| MATERIAL FOR THIS TASK |
-*-

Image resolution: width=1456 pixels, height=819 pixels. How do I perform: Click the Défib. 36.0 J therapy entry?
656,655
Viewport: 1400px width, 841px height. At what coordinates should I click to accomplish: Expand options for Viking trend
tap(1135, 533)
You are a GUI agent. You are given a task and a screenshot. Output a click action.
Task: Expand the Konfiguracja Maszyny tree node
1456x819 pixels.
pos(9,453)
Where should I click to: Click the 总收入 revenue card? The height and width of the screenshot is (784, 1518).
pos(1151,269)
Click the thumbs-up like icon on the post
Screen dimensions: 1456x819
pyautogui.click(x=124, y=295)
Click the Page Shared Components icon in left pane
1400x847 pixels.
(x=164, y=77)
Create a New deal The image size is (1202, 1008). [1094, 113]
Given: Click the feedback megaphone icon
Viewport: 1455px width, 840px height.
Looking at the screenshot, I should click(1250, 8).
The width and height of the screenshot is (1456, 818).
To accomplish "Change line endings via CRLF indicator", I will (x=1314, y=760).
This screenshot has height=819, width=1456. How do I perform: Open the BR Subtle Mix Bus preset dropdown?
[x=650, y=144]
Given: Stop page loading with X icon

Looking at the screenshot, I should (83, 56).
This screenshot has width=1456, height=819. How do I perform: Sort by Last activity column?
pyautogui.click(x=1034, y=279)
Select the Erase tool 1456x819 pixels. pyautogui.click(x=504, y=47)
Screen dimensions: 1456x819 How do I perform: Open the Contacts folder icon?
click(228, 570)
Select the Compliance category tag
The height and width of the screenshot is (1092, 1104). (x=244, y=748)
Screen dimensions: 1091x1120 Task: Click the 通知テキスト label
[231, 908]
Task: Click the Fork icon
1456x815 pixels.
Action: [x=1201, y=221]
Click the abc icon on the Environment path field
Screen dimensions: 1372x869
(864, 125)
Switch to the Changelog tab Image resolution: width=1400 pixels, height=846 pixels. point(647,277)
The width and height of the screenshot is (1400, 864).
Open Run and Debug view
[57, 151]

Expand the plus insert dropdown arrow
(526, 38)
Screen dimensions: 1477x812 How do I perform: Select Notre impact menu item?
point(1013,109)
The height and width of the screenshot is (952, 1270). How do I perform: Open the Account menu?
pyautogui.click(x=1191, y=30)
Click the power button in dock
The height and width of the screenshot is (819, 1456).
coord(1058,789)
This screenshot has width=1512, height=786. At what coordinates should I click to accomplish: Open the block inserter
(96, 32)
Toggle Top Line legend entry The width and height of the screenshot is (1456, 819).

-*-

| PROBLEM STATEMENT |
The data should be copied out in full, exactly as it reads.

| EXERCISE RESULT |
Image resolution: width=1456 pixels, height=819 pixels. How do I perform: Click the Défib. 36.0 J therapy entry?
656,655
Viewport: 1400px width, 841px height. At what coordinates should I click to accomplish: Expand options for Viking trend
tap(1135, 533)
You are a GUI agent. You are given a task and a screenshot. Output a click action.
Task: Expand the Konfiguracja Maszyny tree node
1456x819 pixels.
pos(9,453)
Where should I click to: Click the 总收入 revenue card? The height and width of the screenshot is (784, 1518).
pos(1151,269)
Click the thumbs-up like icon on the post
Screen dimensions: 1456x819
pyautogui.click(x=124, y=295)
Click the Page Shared Components icon in left pane
1400x847 pixels.
(x=164, y=77)
Create a New deal The image size is (1202, 1008). [1094, 113]
Given: Click the feedback megaphone icon
Viewport: 1455px width, 840px height.
Looking at the screenshot, I should click(1250, 8).
The width and height of the screenshot is (1456, 818).
To accomplish "Change line endings via CRLF indicator", I will (x=1314, y=760).
This screenshot has height=819, width=1456. How do I perform: Open the BR Subtle Mix Bus preset dropdown?
[x=650, y=144]
Given: Stop page loading with X icon

Looking at the screenshot, I should (83, 56).
This screenshot has width=1456, height=819. How do I perform: Sort by Last activity column?
pyautogui.click(x=1034, y=279)
Select the Erase tool 1456x819 pixels. pyautogui.click(x=504, y=47)
Screen dimensions: 1456x819 How do I perform: Open the Contacts folder icon?
click(228, 570)
Select the Compliance category tag
The height and width of the screenshot is (1092, 1104). (x=244, y=748)
Screen dimensions: 1091x1120 Task: Click the 通知テキスト label
[231, 908]
Task: Click the Fork icon
1456x815 pixels.
Action: [x=1201, y=221]
Click the abc icon on the Environment path field
Screen dimensions: 1372x869
(864, 125)
Switch to the Changelog tab Image resolution: width=1400 pixels, height=846 pixels. point(647,277)
The width and height of the screenshot is (1400, 864).
Open Run and Debug view
[57, 151]

Expand the plus insert dropdown arrow
(526, 38)
Screen dimensions: 1477x812 How do I perform: Select Notre impact menu item?
point(1013,109)
The height and width of the screenshot is (952, 1270). How do I perform: Open the Account menu?
pyautogui.click(x=1191, y=30)
Click the power button in dock
The height and width of the screenshot is (819, 1456).
coord(1058,789)
This screenshot has width=1512, height=786. At what coordinates should I click to accomplish: Open the block inserter
(96, 32)
Toggle Top Line legend entry The width and height of the screenshot is (1456, 819).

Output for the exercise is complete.